With ALDAs and VPLA, retirees have an extra cushion ensuring that they will not outlive their income — and they cost less than traditional annuities. As an example, CBC News noted that a 65-year-old woman who uses $500,000 in retirement savings to buy an annuity could immediately begin collecting annual pre-tax lifetime income of around $28,000, based on Sun Life Financial’s annuity calculator.

Learn more about the RRSP calculator, how this tool works, its benefits and importance, and some of the common mistakes in using this tool.

An ALDA could generate the same income at around one-tenth of the cost. But unlike with traditional annuities, the income payments won’t take effect until and unless the woman reaches the age of 85. Only around half of Canadians will reportedly live past 85, and the ones who do benefit from the ones who don’t.

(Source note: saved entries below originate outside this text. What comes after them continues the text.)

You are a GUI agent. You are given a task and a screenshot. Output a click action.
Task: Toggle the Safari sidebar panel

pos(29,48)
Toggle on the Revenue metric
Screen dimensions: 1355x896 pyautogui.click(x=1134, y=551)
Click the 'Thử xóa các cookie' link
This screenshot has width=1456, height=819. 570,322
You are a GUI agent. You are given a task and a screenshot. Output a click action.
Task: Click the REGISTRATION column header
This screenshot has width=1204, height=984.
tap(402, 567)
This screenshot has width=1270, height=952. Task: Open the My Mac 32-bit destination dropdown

But with that guarantee of income later in life, relatively young retirees will have more freedom to spend the bulk of their retirement savings as they like while they’re able to do so. “[B] y age 85 people are usually much more sedentary, they're not going to be travelling, their costs are going to be more regular and so it's a great fall-back to give them that peace of mind,” MacDonald said.

VPLAs, meanwhile, could be bought by Canadians from pooled retirement plans or defined-contribution pension plans. Unlike traditional annuities, the income from VPLAs will vary as the size of the payments depends on the markets. But because they rely on pooled investments, VPLAs still tend to be far more stable than individual investments.